The Shuttle MVP's evolution is indicative of the functional-training equipment industry's experimental nature. "What's exciting is that trainers are constantly pushing the limits. They're constantly finding ways to use the machines in ways we never thought of," Simonson says, citing as examples stories of athletes using FreeMotion equipment while balanced on a wobble board or attaching a hockey stick or tennis racquet to the equipment's grips for cable-resisted, sport-specific training motions. "The single biggest question is how progressive and willing everybody involved in a facility's operation is to advance the state of the art. It's all about trying new things and thinking a little differently. Cable-based machines are like dumbbells and free weights, in that you're only limited by your imagination."
The same can be said about the manufacturing side of the industry. The design and development of functional-training equipment leaves lots more room for experimentation than does the creative process for traditional equipment. And by listening to stories about intriguing ways in which trainers and athletes have put their products to use - and by visiting facilities to observe firsthand how those products are being incorporated into training routines - research and development teams can continue creating products that fill even more-specific niches. "I've been doing nothing but listening, listening and listening," Piane says. "I've got 38 new improvements going into my machines."

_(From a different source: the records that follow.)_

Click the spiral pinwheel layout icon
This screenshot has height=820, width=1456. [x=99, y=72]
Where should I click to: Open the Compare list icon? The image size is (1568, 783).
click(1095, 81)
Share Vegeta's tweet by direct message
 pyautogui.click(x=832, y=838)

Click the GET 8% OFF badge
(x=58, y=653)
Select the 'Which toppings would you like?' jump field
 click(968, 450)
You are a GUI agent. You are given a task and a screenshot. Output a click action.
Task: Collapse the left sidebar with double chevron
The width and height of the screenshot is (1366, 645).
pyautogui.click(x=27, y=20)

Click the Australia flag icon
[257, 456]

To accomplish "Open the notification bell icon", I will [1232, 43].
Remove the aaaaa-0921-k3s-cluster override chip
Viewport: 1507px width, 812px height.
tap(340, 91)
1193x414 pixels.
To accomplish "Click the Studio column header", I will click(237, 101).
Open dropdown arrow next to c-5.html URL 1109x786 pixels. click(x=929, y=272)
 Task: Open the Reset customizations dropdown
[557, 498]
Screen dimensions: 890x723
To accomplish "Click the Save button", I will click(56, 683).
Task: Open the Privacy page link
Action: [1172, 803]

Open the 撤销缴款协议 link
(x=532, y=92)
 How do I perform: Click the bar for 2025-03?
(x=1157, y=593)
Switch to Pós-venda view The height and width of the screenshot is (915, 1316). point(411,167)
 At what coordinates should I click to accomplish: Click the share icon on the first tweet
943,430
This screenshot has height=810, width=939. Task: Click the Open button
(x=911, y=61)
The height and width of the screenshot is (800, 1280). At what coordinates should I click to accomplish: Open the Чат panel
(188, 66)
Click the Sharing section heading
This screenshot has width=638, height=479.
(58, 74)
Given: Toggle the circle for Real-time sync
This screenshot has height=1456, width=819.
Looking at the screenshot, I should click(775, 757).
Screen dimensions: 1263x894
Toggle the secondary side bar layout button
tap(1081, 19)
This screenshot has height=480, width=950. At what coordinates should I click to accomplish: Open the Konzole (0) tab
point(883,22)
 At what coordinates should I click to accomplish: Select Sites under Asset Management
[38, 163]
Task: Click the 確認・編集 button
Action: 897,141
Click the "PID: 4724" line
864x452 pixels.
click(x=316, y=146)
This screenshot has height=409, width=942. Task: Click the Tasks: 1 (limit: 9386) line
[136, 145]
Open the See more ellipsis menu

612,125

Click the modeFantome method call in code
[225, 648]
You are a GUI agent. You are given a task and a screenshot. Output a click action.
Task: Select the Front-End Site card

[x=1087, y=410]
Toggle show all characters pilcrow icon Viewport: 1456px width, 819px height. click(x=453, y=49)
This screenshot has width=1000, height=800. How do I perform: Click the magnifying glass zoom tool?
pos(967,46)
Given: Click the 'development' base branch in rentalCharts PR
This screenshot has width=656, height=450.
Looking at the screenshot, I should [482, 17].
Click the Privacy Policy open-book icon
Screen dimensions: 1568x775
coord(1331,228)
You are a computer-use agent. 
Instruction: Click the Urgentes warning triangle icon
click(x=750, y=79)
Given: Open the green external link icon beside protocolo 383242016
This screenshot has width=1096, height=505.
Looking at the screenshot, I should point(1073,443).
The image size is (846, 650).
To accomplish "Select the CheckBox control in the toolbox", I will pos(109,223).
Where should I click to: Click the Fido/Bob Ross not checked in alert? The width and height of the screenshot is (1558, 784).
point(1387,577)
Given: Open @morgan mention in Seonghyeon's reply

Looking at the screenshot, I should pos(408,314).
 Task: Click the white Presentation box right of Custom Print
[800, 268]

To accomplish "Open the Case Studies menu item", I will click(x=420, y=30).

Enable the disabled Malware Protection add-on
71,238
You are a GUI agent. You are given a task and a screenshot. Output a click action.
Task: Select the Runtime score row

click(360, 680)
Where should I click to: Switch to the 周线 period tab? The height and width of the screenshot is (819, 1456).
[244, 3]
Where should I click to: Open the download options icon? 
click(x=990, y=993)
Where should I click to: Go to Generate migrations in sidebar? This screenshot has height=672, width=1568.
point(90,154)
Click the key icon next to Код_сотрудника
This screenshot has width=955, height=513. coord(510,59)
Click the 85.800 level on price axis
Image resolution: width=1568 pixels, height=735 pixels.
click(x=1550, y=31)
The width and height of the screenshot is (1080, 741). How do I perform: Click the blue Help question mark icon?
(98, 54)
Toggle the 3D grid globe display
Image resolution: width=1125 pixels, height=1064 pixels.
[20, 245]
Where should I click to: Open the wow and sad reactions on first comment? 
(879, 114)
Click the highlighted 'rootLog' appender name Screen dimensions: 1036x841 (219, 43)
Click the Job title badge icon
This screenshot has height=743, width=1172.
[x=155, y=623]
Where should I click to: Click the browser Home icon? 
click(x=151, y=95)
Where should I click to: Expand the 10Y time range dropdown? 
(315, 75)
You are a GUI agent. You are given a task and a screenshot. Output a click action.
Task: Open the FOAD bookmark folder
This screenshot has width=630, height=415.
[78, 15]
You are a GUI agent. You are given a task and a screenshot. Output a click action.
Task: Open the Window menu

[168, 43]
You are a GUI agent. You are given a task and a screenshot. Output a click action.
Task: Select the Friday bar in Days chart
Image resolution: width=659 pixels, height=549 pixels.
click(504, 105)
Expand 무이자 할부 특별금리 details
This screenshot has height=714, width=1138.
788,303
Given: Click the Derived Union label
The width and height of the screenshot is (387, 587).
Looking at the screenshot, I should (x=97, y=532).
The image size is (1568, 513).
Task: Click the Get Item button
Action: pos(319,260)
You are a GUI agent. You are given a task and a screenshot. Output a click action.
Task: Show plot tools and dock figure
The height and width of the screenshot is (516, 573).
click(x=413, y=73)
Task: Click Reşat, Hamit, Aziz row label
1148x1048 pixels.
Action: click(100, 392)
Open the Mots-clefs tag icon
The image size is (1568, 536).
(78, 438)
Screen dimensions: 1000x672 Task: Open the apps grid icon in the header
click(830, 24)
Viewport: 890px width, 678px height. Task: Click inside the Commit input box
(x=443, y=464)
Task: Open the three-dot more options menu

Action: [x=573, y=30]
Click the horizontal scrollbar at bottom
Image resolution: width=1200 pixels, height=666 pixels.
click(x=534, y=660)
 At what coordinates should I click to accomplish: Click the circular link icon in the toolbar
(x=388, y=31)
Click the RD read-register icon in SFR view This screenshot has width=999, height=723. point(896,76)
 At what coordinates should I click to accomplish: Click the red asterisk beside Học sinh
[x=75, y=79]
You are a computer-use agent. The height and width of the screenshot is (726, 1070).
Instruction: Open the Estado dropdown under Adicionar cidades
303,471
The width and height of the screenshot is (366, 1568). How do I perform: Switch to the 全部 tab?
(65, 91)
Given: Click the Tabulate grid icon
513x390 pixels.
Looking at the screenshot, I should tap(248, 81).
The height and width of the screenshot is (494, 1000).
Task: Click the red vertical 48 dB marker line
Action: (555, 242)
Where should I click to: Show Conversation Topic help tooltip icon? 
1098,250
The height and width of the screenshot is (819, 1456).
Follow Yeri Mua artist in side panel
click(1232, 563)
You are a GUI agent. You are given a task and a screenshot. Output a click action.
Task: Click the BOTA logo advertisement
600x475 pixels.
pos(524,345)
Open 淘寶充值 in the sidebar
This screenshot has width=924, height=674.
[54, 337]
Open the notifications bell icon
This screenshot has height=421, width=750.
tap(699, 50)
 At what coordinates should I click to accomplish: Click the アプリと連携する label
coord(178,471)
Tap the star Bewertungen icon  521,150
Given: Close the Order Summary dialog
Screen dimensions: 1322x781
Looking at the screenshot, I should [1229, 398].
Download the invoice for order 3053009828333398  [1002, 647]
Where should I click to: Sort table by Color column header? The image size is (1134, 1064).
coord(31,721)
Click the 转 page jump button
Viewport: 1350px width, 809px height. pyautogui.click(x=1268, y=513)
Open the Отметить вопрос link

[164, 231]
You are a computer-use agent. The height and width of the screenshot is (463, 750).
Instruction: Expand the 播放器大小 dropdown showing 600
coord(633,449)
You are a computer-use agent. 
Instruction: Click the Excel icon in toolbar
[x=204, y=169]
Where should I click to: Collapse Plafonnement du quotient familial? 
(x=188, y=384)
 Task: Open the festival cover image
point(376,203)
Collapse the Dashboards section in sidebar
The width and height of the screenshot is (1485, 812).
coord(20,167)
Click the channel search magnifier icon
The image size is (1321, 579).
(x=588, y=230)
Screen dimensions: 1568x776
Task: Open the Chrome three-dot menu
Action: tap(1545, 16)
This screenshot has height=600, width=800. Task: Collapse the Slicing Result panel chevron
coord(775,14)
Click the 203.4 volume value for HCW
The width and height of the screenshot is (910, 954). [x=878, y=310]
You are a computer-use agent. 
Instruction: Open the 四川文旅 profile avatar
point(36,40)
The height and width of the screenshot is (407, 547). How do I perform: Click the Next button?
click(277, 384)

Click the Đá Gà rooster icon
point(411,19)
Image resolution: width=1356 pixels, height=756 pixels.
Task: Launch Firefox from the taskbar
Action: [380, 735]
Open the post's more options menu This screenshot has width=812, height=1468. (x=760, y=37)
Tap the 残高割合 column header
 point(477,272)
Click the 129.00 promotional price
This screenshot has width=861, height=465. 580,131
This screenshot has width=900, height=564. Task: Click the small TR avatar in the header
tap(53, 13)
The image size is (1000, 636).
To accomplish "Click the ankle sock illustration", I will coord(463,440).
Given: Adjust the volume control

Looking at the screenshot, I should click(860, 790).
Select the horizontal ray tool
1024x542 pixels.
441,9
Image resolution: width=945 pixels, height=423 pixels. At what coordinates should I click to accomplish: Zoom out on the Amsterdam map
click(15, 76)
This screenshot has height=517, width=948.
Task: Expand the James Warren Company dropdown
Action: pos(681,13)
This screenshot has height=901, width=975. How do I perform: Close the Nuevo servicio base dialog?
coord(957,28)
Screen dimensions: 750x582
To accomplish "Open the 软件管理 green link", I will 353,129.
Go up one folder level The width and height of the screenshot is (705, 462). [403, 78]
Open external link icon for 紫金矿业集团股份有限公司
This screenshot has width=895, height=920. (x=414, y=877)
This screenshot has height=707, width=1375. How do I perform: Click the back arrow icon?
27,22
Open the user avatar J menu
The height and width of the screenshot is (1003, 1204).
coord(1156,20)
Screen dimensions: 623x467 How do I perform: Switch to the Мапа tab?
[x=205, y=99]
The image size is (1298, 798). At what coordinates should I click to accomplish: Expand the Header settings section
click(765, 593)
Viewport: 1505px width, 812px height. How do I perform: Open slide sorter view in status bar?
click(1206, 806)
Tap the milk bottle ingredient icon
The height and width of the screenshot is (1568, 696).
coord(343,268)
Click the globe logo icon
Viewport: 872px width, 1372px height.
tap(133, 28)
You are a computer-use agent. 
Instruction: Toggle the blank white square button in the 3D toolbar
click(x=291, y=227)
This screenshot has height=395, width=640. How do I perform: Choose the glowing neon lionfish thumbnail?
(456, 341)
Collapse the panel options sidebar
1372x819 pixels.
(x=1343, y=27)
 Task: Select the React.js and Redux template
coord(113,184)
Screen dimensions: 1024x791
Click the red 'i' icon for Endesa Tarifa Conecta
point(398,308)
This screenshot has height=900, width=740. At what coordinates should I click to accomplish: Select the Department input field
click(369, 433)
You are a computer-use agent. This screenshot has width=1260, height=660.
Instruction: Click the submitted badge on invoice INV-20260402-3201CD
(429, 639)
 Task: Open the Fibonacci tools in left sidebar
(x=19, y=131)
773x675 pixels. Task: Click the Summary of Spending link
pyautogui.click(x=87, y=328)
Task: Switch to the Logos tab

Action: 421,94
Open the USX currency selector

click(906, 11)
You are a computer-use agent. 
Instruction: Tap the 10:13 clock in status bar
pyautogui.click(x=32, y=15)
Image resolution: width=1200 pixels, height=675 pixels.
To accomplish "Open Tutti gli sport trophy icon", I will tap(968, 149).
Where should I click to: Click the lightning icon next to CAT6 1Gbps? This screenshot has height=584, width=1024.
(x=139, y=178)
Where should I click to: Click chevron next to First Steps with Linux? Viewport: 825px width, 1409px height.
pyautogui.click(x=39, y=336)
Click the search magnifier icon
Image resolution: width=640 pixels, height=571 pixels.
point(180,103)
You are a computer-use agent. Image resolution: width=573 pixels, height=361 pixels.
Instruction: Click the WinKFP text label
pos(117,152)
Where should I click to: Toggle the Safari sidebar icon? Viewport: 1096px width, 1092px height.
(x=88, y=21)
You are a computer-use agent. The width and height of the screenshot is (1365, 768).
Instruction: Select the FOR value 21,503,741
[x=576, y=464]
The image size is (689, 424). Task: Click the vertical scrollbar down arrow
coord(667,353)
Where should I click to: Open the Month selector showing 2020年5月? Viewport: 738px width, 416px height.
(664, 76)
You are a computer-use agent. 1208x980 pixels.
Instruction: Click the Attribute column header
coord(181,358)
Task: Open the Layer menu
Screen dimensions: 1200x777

"There's a tendency in any industry, when people sense a niche, to try to turn something into something it isn't," says Jim Chasteen, Woodway USA's national sales and marketing manager. "To take a conventional treadmill, give it a maximum speed of 15 miles per hour and call it a performance training piece when it's not built any differently than any other conventional treadmill is nothing new. We're still very much in the infancy of the sport-specific performance market, and we can't afford to lose track of our core users. We're not going to quit our day jobs because of the success of The Force."
That said, this particular segment of the industry is enjoying unprecedented optimism. "Right now, there's this functional-training buzz," Highsmith says. "That's a trend, and like any other trend, it'll probably go up and down. But this kind of equipment is always going to be something we're thinking about, because it's so much fun to think about."